_WRITTEN REQUEST A_
List every television program title named in the article about Frank's retirement from NBC.
_WRITTEN REQUEST B_
Please carry the article about Frank's retirement from NBC further, picking up after its final sentence.

====== PASSAGE PROVIDED ======

Tonight, Frank, who is retiring at the end of this month, starts his farewell with “The Pension Cookie Jar,” his last hurrah as a producer at NBC, for which he has made about 30 documentaries.

“It’s my last piece of television production,” said Frank, a soft-spoken, gently whimsical man born 67 years ago in Montreal. “I don’t ever expect to do any more.”

Maybe not. But his dossier shows he has done quite a lot already, including authorship of a slide aired in 1979 on “Weekend,” a critically praised, low-rated news magazine series he created and produced. The slide said this:

“Most men lead lives of quiet desperation; film at 11.”

Frank is considered a pioneer in TV’s coverage of political conventions as well as a fine documentarian whose work includes the acclaimed 1962 program “The Tunnel,” a graphic account of West Berliners burrowing into East Berlin to bring out 59 people there.

====== PROVIDED DATA ======

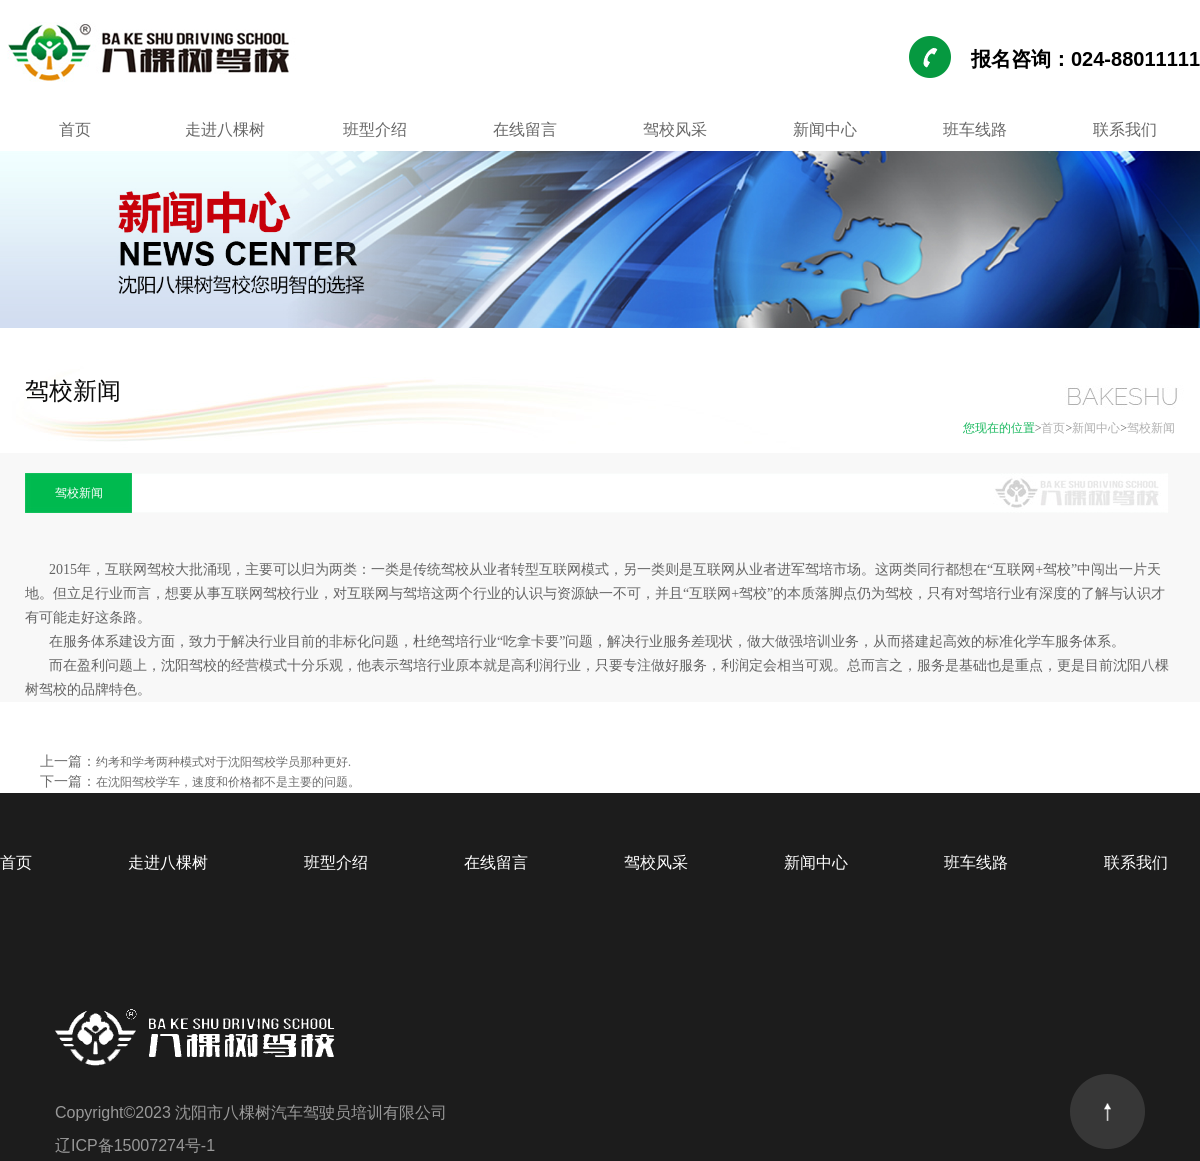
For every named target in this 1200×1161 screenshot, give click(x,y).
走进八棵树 (225, 129)
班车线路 (975, 129)
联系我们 (1125, 129)
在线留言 (525, 129)
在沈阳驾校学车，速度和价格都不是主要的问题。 (228, 782)
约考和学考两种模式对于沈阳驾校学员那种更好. (223, 762)
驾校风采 (675, 129)
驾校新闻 (1151, 428)
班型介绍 (375, 129)
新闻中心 (825, 129)
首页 (75, 129)
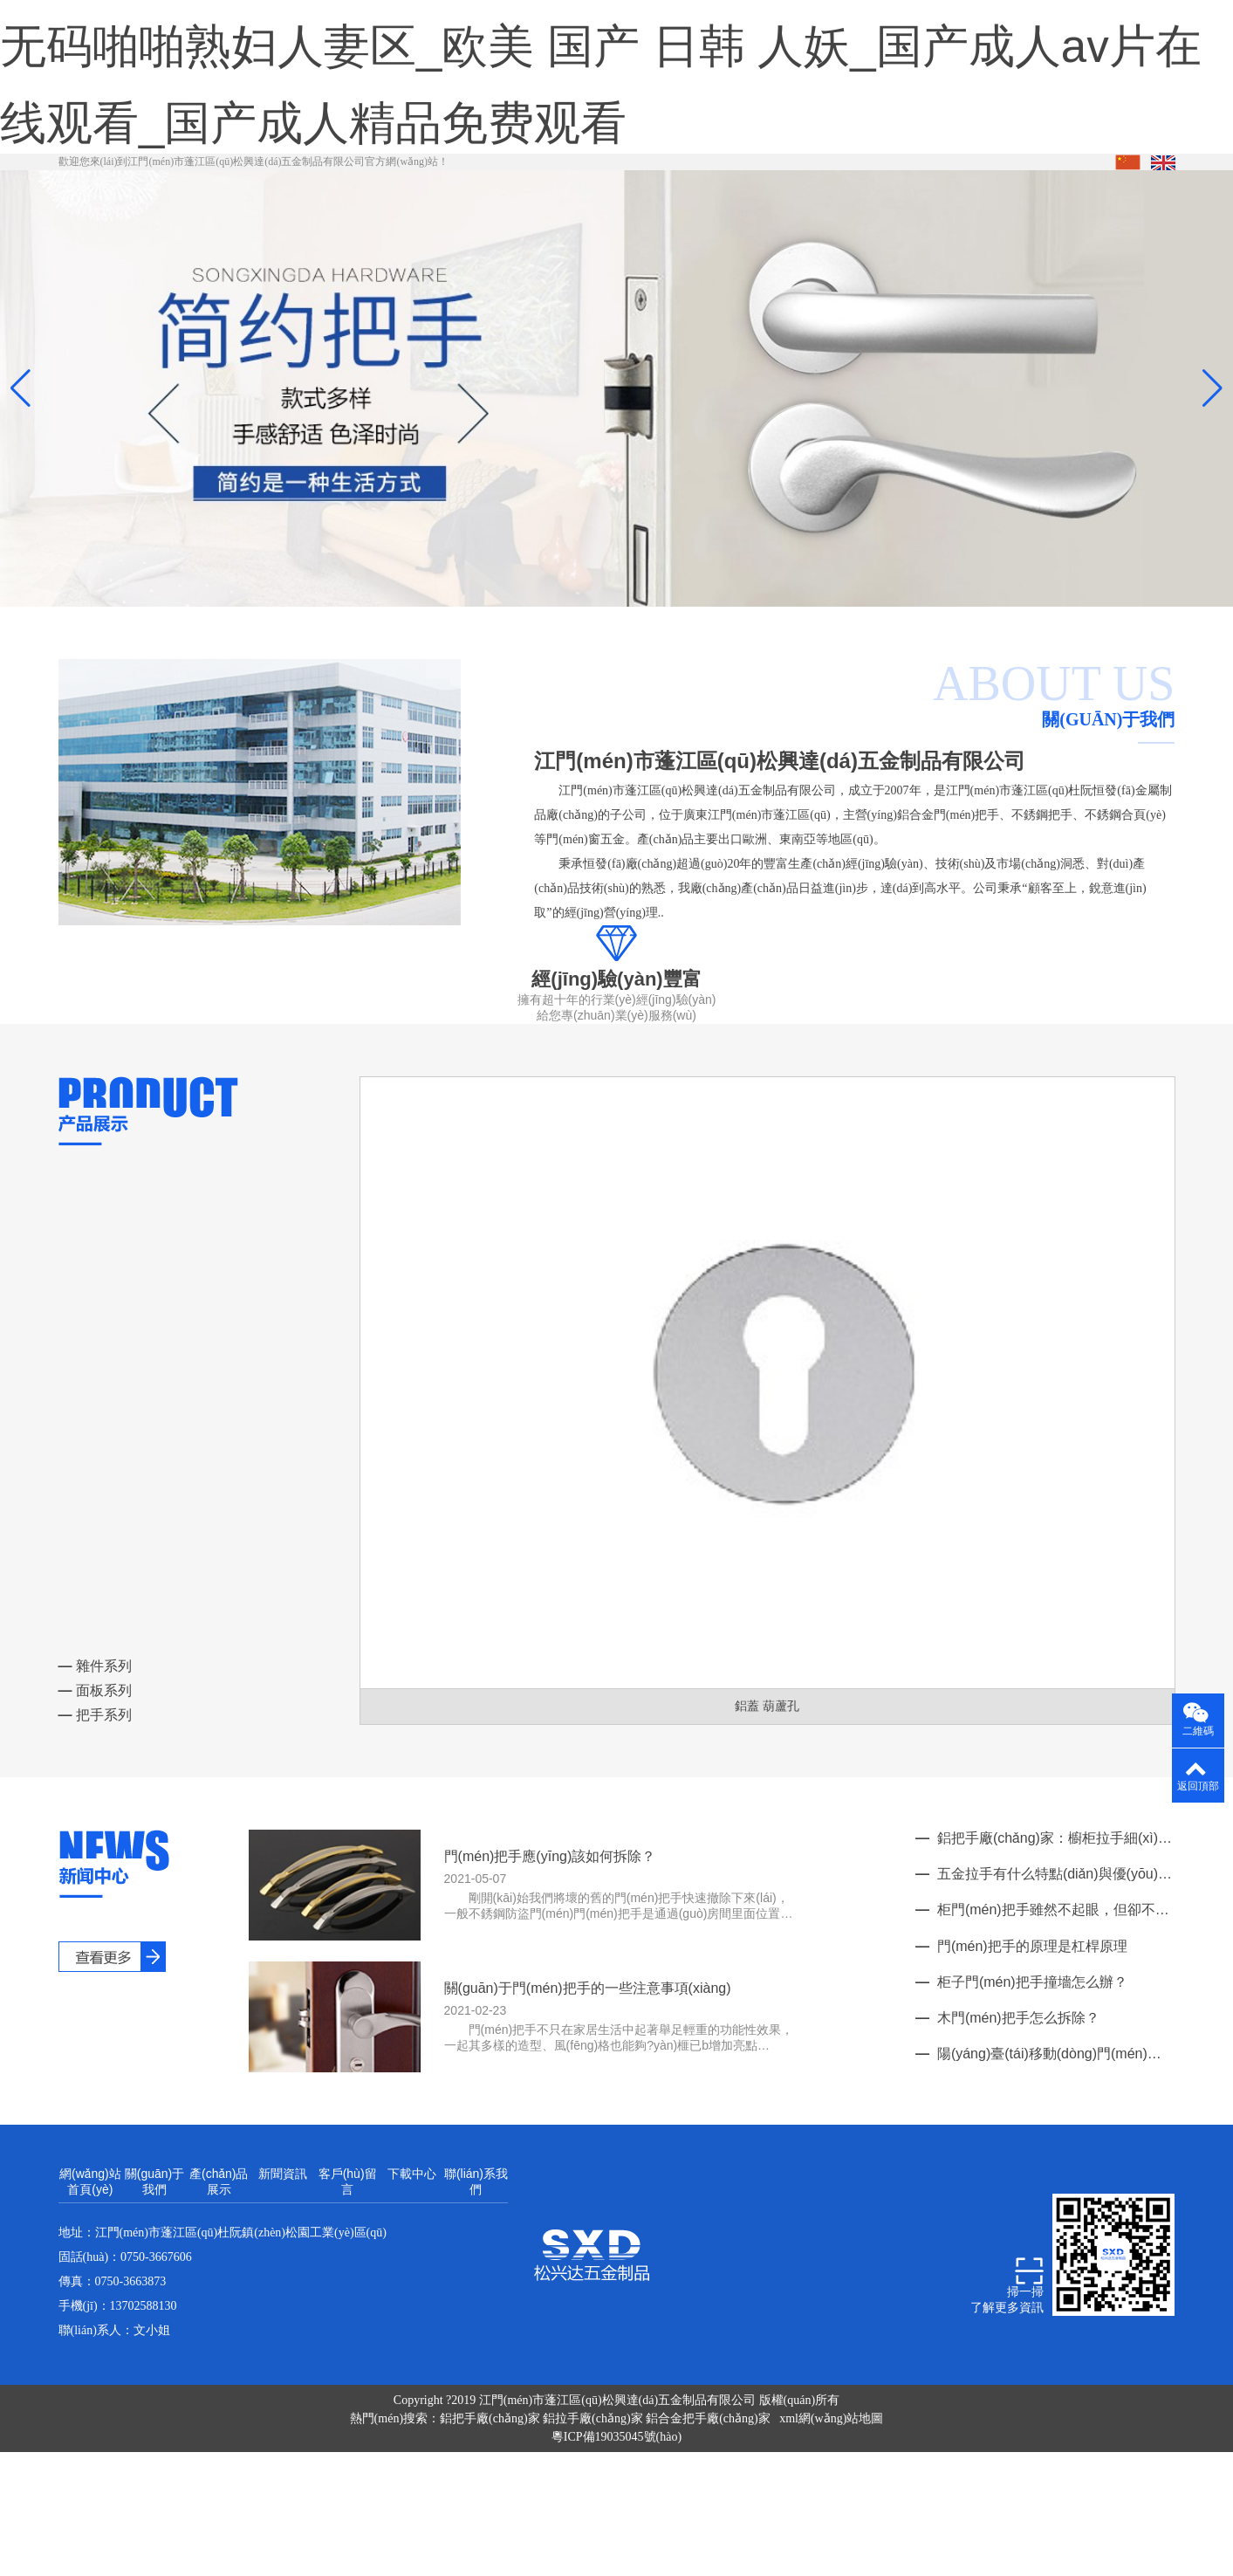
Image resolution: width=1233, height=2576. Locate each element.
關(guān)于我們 (154, 2258)
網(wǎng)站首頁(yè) (90, 2258)
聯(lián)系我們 (476, 2258)
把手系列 (95, 1791)
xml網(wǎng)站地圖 (831, 2495)
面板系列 (95, 1767)
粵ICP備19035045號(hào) (616, 2513)
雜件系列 (95, 1742)
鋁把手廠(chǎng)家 (491, 2495)
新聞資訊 (282, 2250)
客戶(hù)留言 (348, 2258)
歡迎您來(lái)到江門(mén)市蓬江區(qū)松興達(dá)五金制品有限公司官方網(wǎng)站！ (253, 238)
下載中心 (411, 2250)
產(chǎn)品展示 (219, 2258)
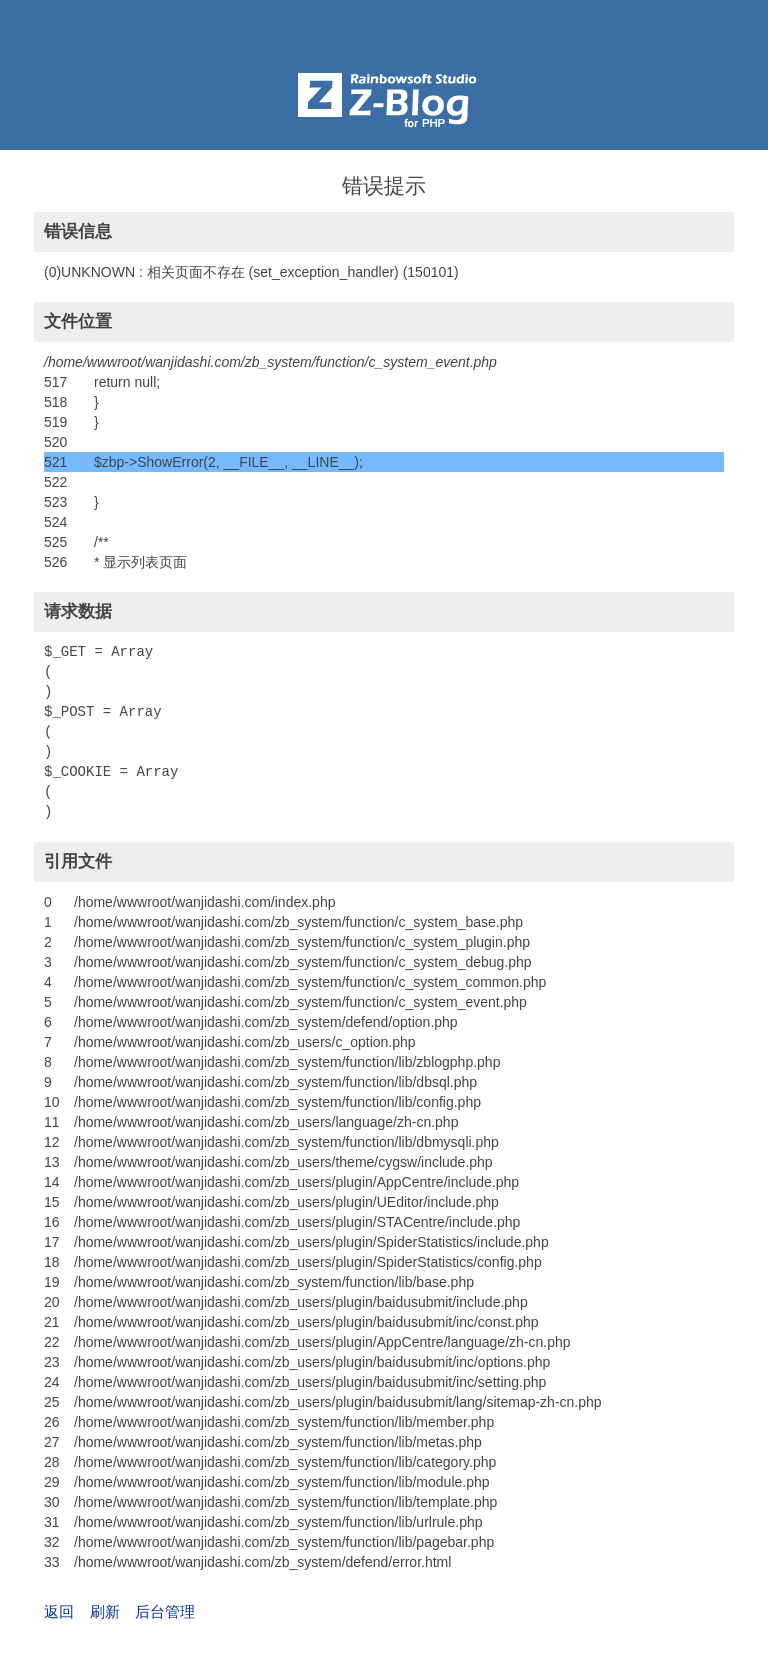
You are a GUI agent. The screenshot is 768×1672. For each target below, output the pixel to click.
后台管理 (165, 1611)
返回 (59, 1611)
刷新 (105, 1611)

======

_WRITTEN REPLY A_
"The Pension Cookie Jar"
"Weekend"
"The Tunnel"

_WRITTEN REPLY B_
He also was responsible for bringing together David Brinkley, a one-time Washington correspondent for “Camel News Caravan,” and Chet Huntley to co-anchor NBC’s coverage of the 1956 political conventions.

It proved a turning point for NBC News in its battle against CBS. The contrasting styles of the new co-anchors--Brinkley had the dry and irreverent concession, Huntley the stern and serious--won both critical cheers and high ratings.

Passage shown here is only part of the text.